| THE TASK |
Whatever appears in the listing must be reproduced exactly.

| EXTRACTED MATERIAL |
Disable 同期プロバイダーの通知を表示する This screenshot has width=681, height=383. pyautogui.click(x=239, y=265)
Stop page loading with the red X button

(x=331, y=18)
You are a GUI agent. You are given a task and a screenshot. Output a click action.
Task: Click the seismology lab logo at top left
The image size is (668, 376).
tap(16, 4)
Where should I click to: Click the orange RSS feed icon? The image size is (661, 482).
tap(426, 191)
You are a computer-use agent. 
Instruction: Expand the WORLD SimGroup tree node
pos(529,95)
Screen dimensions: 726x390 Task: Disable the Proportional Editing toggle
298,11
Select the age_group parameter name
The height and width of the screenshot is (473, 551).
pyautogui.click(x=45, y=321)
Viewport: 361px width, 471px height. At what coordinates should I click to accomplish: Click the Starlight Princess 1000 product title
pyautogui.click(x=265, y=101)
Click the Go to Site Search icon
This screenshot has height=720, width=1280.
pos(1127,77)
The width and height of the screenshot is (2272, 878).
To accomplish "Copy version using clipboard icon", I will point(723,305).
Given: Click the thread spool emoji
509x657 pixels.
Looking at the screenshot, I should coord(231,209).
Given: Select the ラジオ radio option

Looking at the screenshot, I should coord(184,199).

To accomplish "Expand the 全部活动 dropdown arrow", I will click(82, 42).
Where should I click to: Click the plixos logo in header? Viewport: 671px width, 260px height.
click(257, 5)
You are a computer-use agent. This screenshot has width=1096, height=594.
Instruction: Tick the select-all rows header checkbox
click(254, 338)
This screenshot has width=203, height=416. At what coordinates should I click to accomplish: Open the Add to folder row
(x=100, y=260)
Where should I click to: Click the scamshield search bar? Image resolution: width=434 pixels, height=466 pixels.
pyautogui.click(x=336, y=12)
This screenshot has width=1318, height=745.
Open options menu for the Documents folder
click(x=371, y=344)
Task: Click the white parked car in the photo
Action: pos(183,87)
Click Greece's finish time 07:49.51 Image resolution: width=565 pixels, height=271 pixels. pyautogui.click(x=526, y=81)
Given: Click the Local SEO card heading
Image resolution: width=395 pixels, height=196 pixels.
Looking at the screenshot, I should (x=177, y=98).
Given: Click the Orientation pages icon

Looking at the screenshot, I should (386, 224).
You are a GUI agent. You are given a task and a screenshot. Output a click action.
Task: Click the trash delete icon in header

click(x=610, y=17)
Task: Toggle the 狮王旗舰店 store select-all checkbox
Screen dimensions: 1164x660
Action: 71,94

| COMPLETED TASK |
Disable 同期プロバイダーの通知を表示する This screenshot has width=681, height=383. pyautogui.click(x=239, y=265)
Stop page loading with the red X button

(x=331, y=18)
You are a GUI agent. You are given a task and a screenshot. Output a click action.
Task: Click the seismology lab logo at top left
The image size is (668, 376).
tap(16, 4)
Where should I click to: Click the orange RSS feed icon? The image size is (661, 482).
tap(426, 191)
You are a computer-use agent. 
Instruction: Expand the WORLD SimGroup tree node
pos(529,95)
Screen dimensions: 726x390 Task: Disable the Proportional Editing toggle
298,11
Select the age_group parameter name
The height and width of the screenshot is (473, 551).
pyautogui.click(x=45, y=321)
Viewport: 361px width, 471px height. At what coordinates should I click to accomplish: Click the Starlight Princess 1000 product title
pyautogui.click(x=265, y=101)
Click the Go to Site Search icon
This screenshot has height=720, width=1280.
pos(1127,77)
The width and height of the screenshot is (2272, 878).
To accomplish "Copy version using clipboard icon", I will point(723,305).
Given: Click the thread spool emoji
509x657 pixels.
Looking at the screenshot, I should coord(231,209).
Given: Select the ラジオ radio option

Looking at the screenshot, I should coord(184,199).

To accomplish "Expand the 全部活动 dropdown arrow", I will click(82, 42).
Where should I click to: Click the plixos logo in header? Viewport: 671px width, 260px height.
click(257, 5)
You are a computer-use agent. This screenshot has width=1096, height=594.
Instruction: Tick the select-all rows header checkbox
click(254, 338)
This screenshot has width=203, height=416. At what coordinates should I click to accomplish: Open the Add to folder row
(x=100, y=260)
Where should I click to: Click the scamshield search bar? Image resolution: width=434 pixels, height=466 pixels.
pyautogui.click(x=336, y=12)
This screenshot has width=1318, height=745.
Open options menu for the Documents folder
click(x=371, y=344)
Task: Click the white parked car in the photo
Action: pos(183,87)
Click Greece's finish time 07:49.51 Image resolution: width=565 pixels, height=271 pixels. pyautogui.click(x=526, y=81)
Given: Click the Local SEO card heading
Image resolution: width=395 pixels, height=196 pixels.
Looking at the screenshot, I should (x=177, y=98).
Given: Click the Orientation pages icon

Looking at the screenshot, I should (386, 224).
You are a GUI agent. You are given a task and a screenshot. Output a click action.
Task: Click the trash delete icon in header

click(x=610, y=17)
Task: Toggle the 狮王旗舰店 store select-all checkbox
Screen dimensions: 1164x660
Action: 71,94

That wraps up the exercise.